Capital Gains Tax (CGT) is the tax that you pay on any capital gain. It's not a separate tax, just part of your income tax.
The most common way of making a capital gain or loss is by selling assets, such as property or vehicles, which is a CGT event. Examples of a CGT event are when:
- you sell or give away an asset to someone else
- an asset you own is lost or destroyed
- shares you own are cancelled, surrendered or redeemed
- you stop being an Australian resident
- a company makes a payment (not a dividend to you as a shareholder).
If your home is a place of business, your business might have capital gains tax implications when you sell it.
Small business CGT concessions
There are four small business CGT concessions that can be used to reduce your capital gain on business assets. So long as you meet certain conditions, you can apply for as many concessions as you’re entitled to until the capital gain is reduced to nil.

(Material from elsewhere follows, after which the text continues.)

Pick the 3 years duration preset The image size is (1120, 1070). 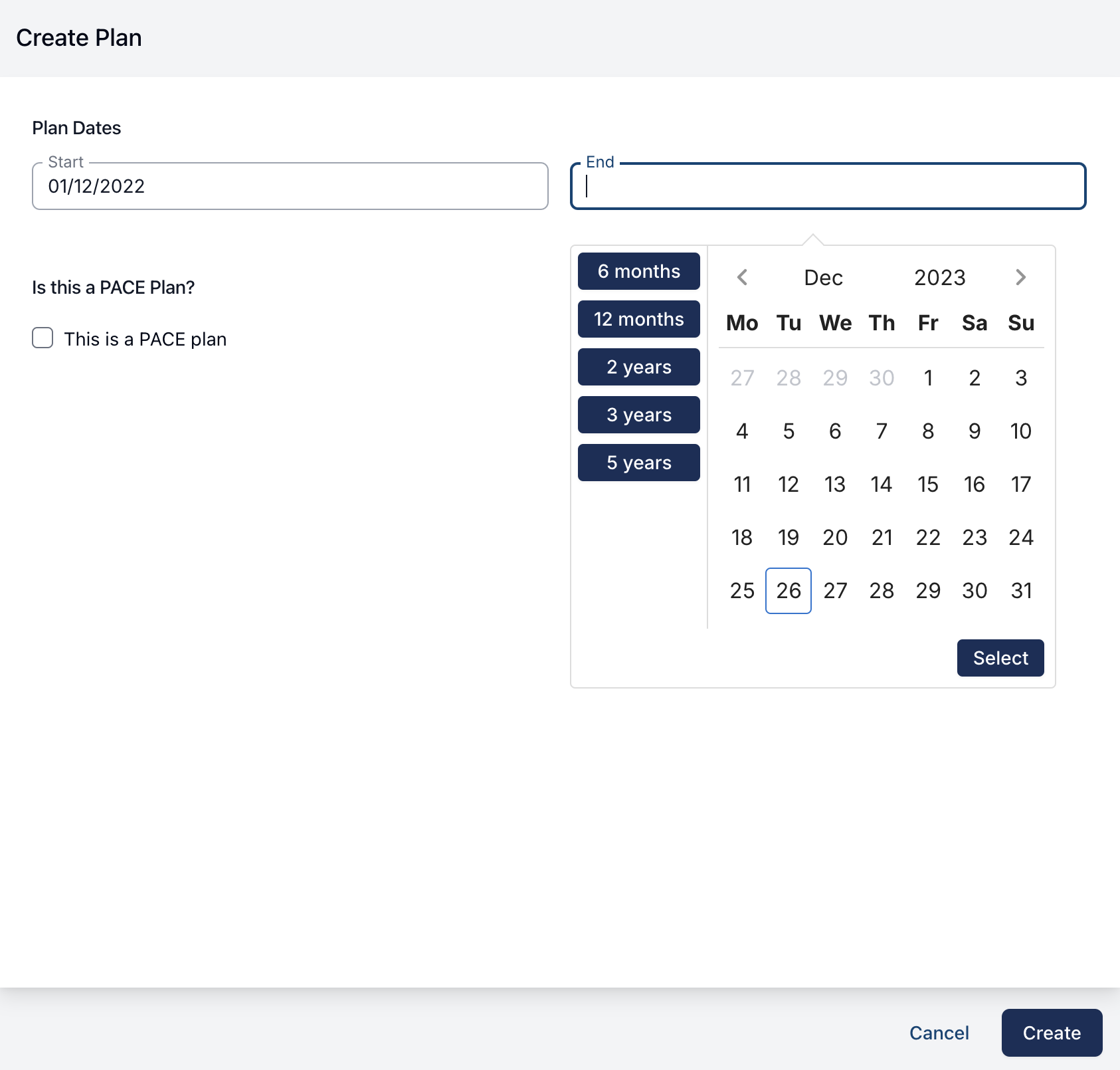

The four CGT concessions are:
Small business 15-year exemption
No assessable capital gain when selling a business asset that has been owned for 15 years and you’re aged 55 years or over and are retiring. Also applies if you’re permanently incapacitated.
Small business 50% active asset reduction
Reduce your capital gain on a business (active) asset by 50%.

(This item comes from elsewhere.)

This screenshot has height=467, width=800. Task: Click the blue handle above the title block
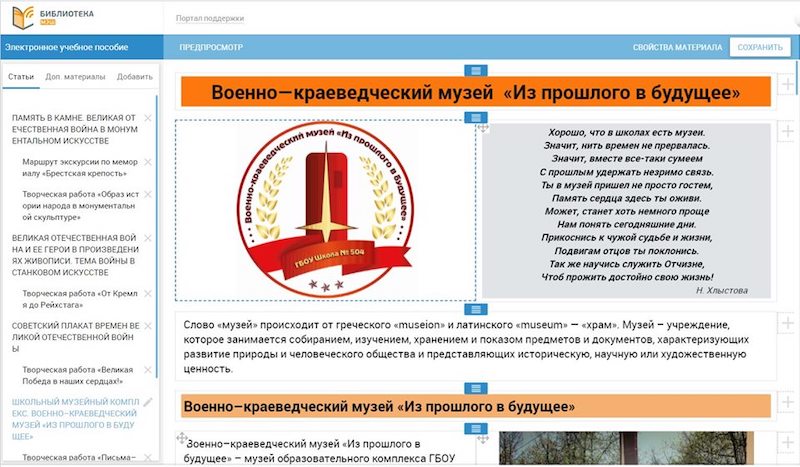[476, 70]
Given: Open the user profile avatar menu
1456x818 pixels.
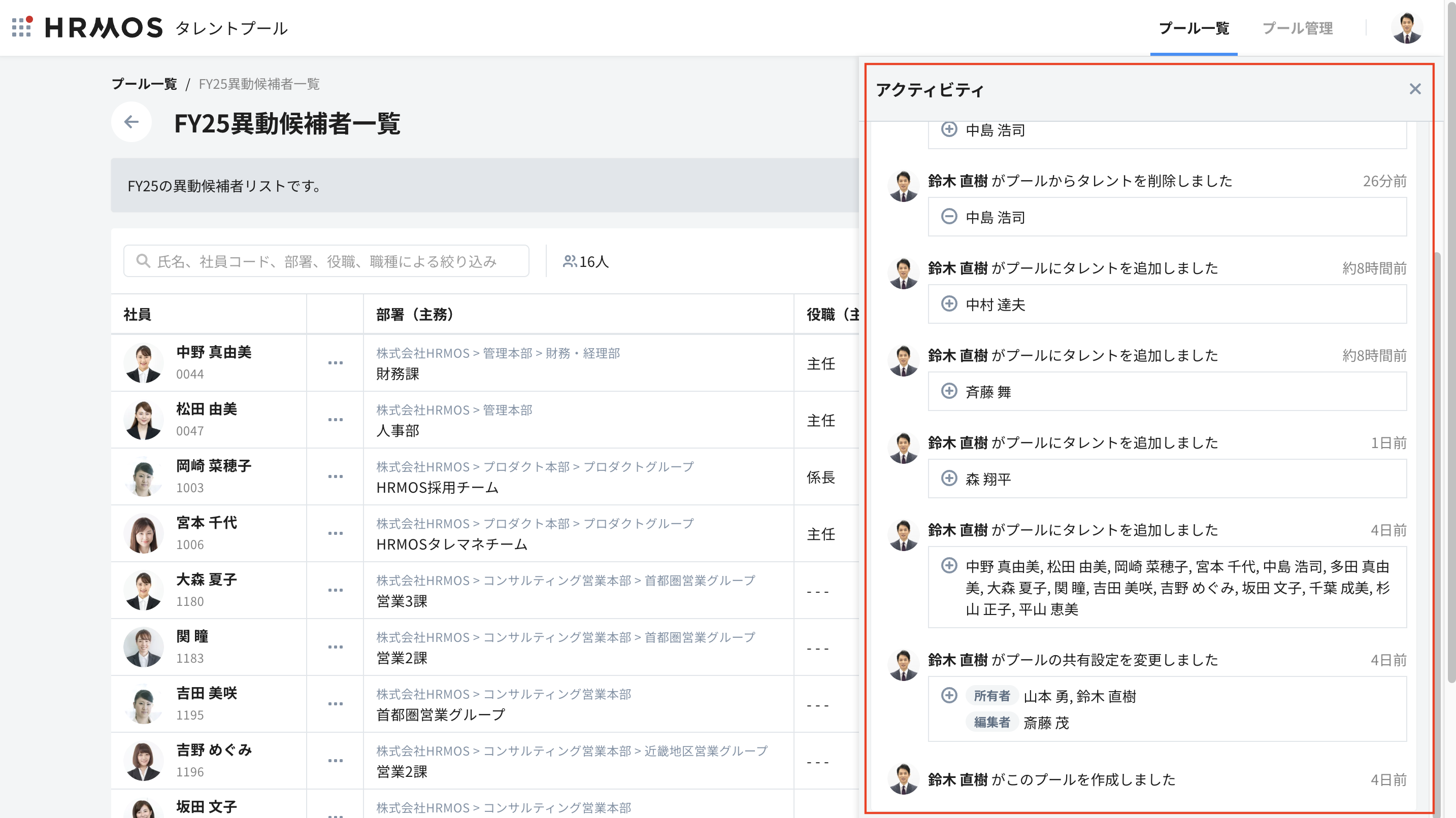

Small business retirement exemption
A capital gain from the sale of a business asset will be exempt up to a lifetime limit of $500 000. If you’re under the age of 55, you must pay the exempt amount into a complying superannuation fund or retirement savings account.
Small business roll-over
Defer you capital gain on a small business asset for a year. Under this method, you don’t include the gain in your income until a change in circumstances causes a CGT event to happen which ‘crystallises’ the gain. For example, you don’t buy a replacement asset within the required time or you sell the replacement asset.